Outdated authentication system

This system was used by Minecraft versions prior to 1.6 and might be discontinued at any moment without warning.

Login

To log the player in, the official launcher sends an HTTPS POST (GET appears to suffice as well) request to:

https://login.minecraft.net

with the postdata:

 ?user=<username>&password=<password>&version=<launcher version>

and a "application/x-www-form-urlencoded" Content-Type header.

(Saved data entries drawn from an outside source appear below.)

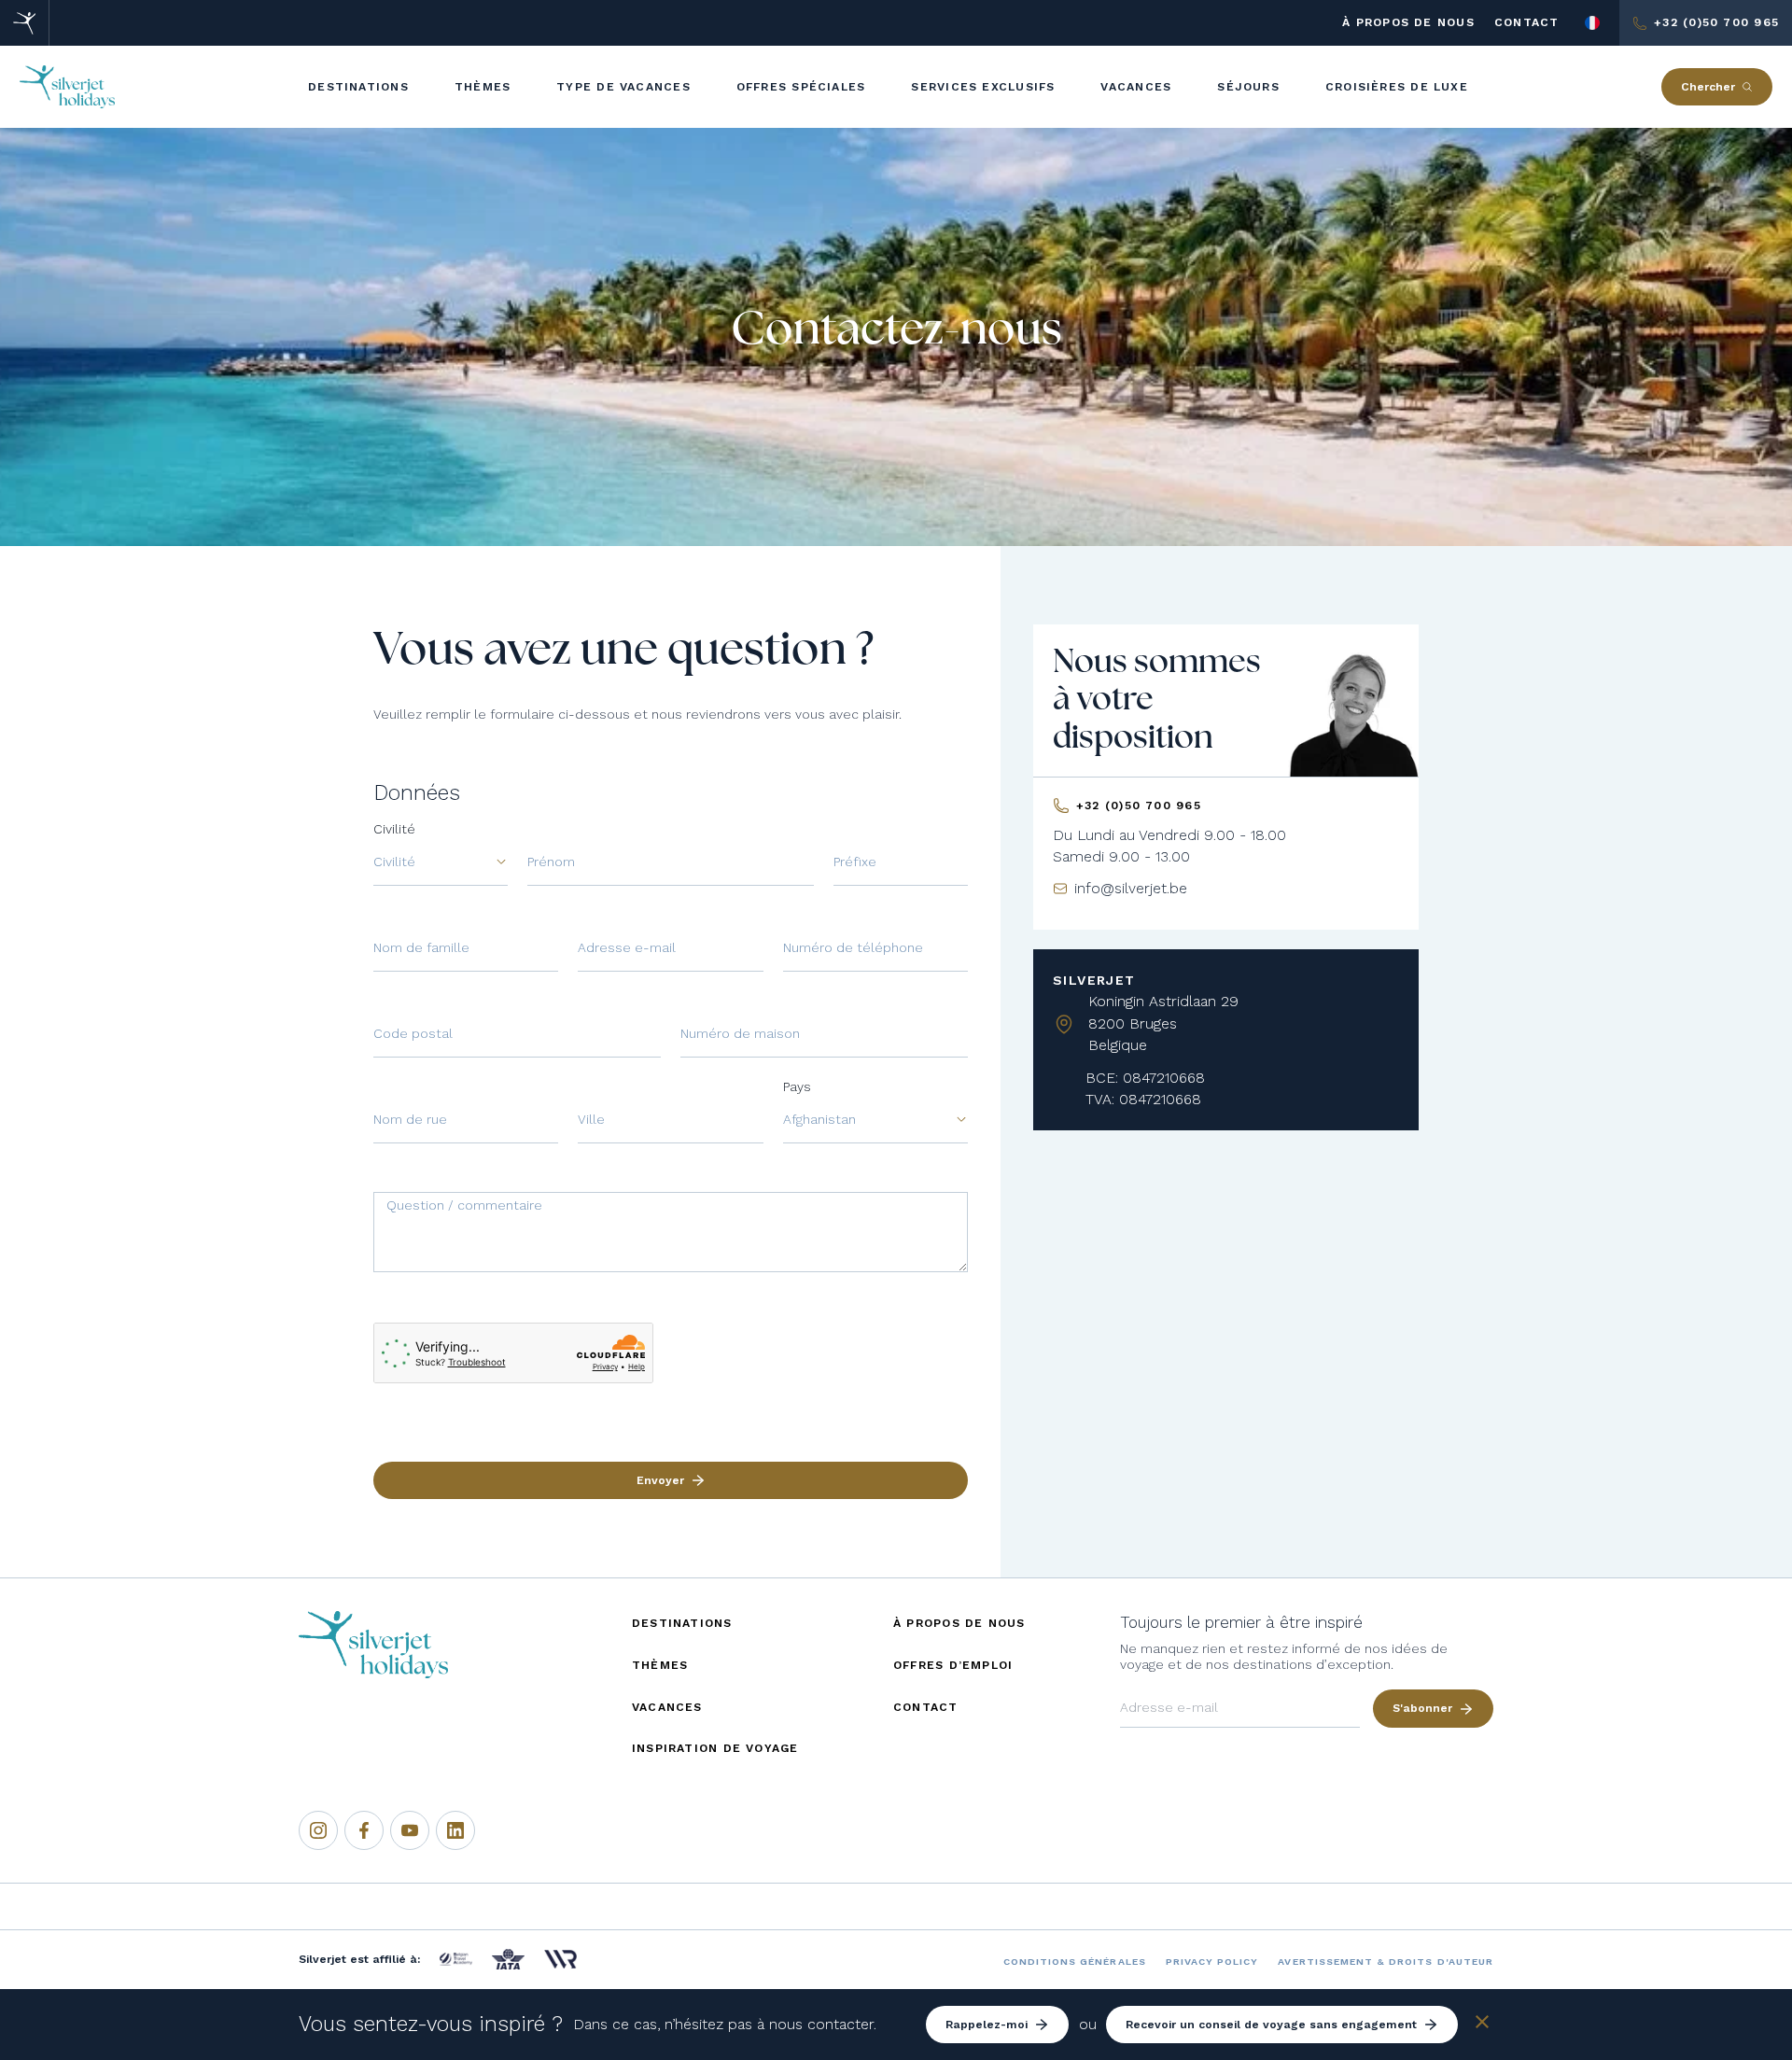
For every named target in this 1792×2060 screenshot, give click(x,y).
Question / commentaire (464, 1205)
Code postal (413, 1033)
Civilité (394, 828)
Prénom (551, 861)
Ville (591, 1119)
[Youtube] (409, 1830)
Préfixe (854, 861)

After migrating to Mojang accounts, email address is used instead of username, but the procedure stays the same.

The current launcher version is "13" (for new launcher it's "14"), sending a value lower than 12 will cause the server to return "Old version", however you can send any large number and it will return as expected. If the login succeeded, it will return 5 ':' delimited values.

 1343825972000:deprecated:SirCmpwn:7ae9007b9909de05ea58e94199a33b30c310c69c:dba0c48e1c584963b9e93a038a66bb98
  1. current version of the game files (not the launcher itself). This is a unix timestamp which the launcher compares to the ~/.minecraft/bin/version file.
  2. Previously contained a download ticket for requesting new versions of minecraft.jar from the server. Now contains only "deprecated".
  3. case-correct username. For mojang accounts, the user's actual username is returned here instead of the email used to log in.
  4. sessionId - a unique ID for your current session.
  5. UID - currently unused, introduced near August 8th, 2012. Grum says this is the unique ID for the user, potentially for changing Minecraft names in future.

If the request is missing a parameter, the server will return "Bad response". If the login information is incorrect, the server will return "Bad login". If the login information is correct but the account isn't premium, the server will return "User not premium". If your minecraft.net account has been migrated to a Mojang account but you're logging in with your minecraft.net username the server will return "Acount migrated, use e-mail".

Keep-alive

Every 6000 ticks, the client sends an HTTPS request to

https://login.minecraft.net/session?name=<username>&session=<session id>

The client discards the server's response.